_Extrait du document:_
--*--
Sommaire – Arrêt de la Cour (première chambre) du 28 février 2013

1.        Transports – Transports ferroviaires – Directive 2001/14 – Répartition des capacités d’infrastructure ferroviaire et tarification – Tarification de l’infrastructure – Obligations des États membres – Portée – Détermination de la redevance d’utilisation de l’infrastructure – Exclusion – Compétence du gestionnaire de l’infrastructure

(Directive du Parlement européen et du Conseil 2001/14, art. 4, § 1)

2.        États membres – Obligations – Exécution des directives – Manquement – Justification tirée de l’ordre interne – Inadmissibilité

(Art. 258 TFUE)

3.        Transports – Transports ferroviaires – Directive 2001/14 – Répartition des capacités d’infrastructure ferroviaire et tarification – Tarification de l’infrastructure – Obligations des États membres – Mise en place d’un système d’amélioration des performances – Portée

(Directive du Parlement européen et du Conseil 2001/14, art. 11, § 1)
--*--
_Données disponibles:_

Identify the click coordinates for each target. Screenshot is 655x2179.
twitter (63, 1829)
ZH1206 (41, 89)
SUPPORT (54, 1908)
--*--
_Détails de l'exercice:_
Répondez aux questions suivantes à partir du sommaire de l'arrêt.
1. Quelle chambre de la Cour a rendu l'arrêt, et à quelle date ?
2. Quel article du TFUE est mentionné au point 2 ?
3. Selon le point 3, quel système les États membres doivent-ils mettre en place ?

_Réponse complète:_
1. La première chambre, le 28 février 2013.
2. L'article 258 TFUE.
3. Un système d'amélioration des performances.